With all images left out, restate the records below exactly as written.

Stored items =>
..........

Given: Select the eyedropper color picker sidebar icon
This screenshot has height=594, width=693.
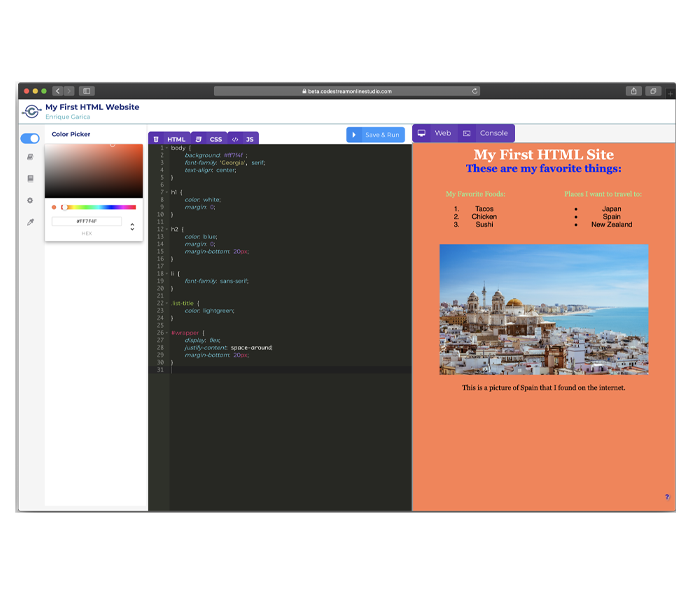Looking at the screenshot, I should pos(30,222).
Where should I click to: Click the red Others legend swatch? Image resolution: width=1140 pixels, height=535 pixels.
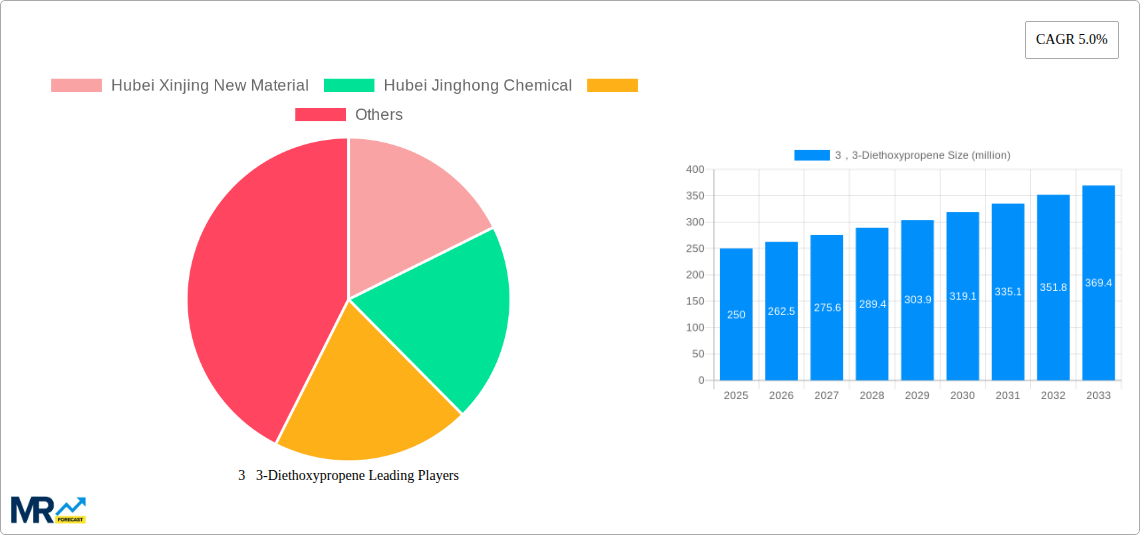[x=320, y=115]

..........

Result for this task =>
Given: Select the eyedropper color picker sidebar icon
This screenshot has height=594, width=693.
Looking at the screenshot, I should pos(30,222).
Where should I click to: Click the red Others legend swatch? Image resolution: width=1140 pixels, height=535 pixels.
[x=320, y=115]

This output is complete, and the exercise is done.